→ **What to produce**:
An unchanged copy of every record below, without pictures, is the goal.

BEGIN Data for this exercise

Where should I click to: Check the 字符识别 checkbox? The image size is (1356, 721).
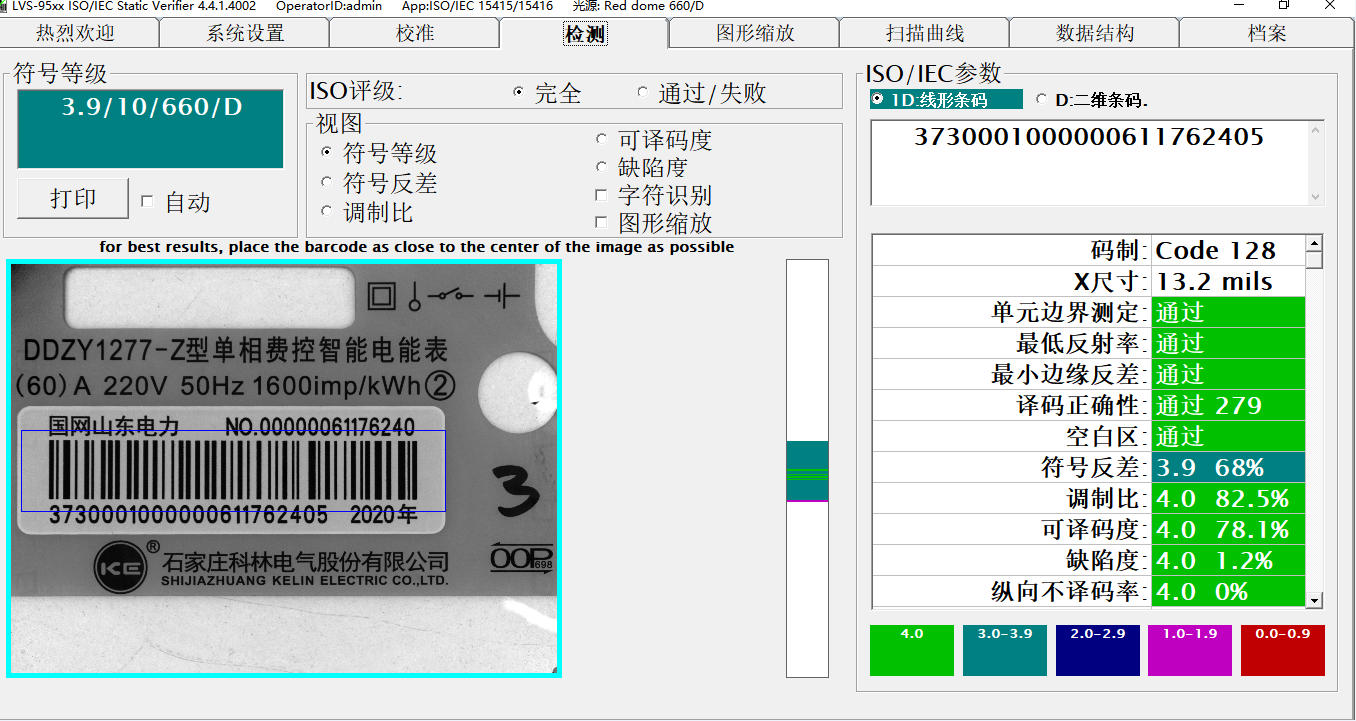(601, 195)
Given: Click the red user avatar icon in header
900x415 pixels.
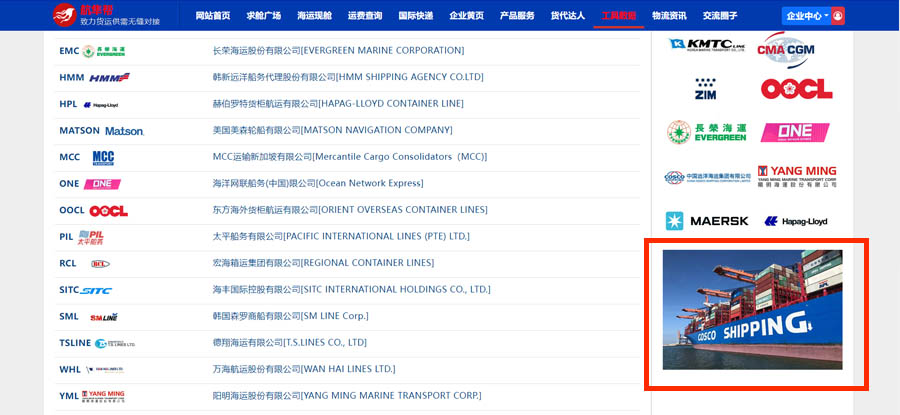Looking at the screenshot, I should coord(838,16).
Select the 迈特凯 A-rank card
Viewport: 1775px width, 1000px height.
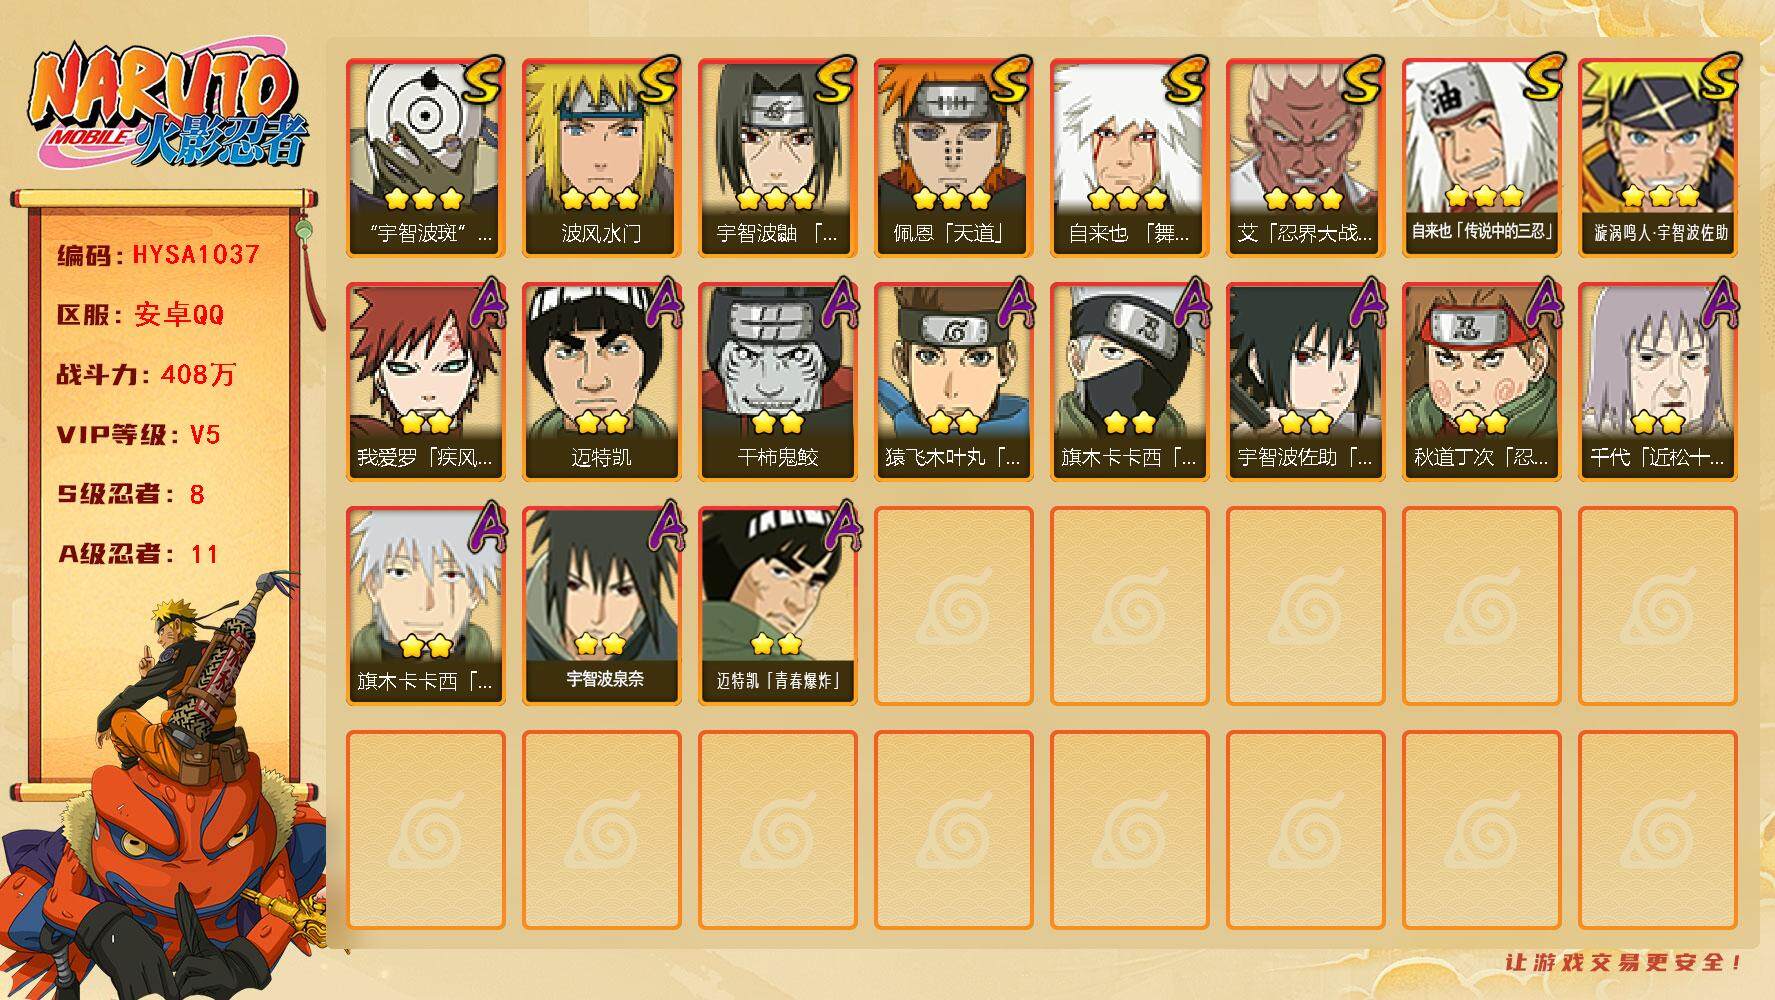click(x=601, y=381)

END Data for this exercise

→ **Answer to the exercise**:
Where should I click to: Check the 字符识别 checkbox? The image size is (1356, 721).
(601, 195)
Given: Click the red user avatar icon in header
900x415 pixels.
Looking at the screenshot, I should coord(838,16).
Select the 迈特凯 A-rank card
Viewport: 1775px width, 1000px height.
click(x=601, y=381)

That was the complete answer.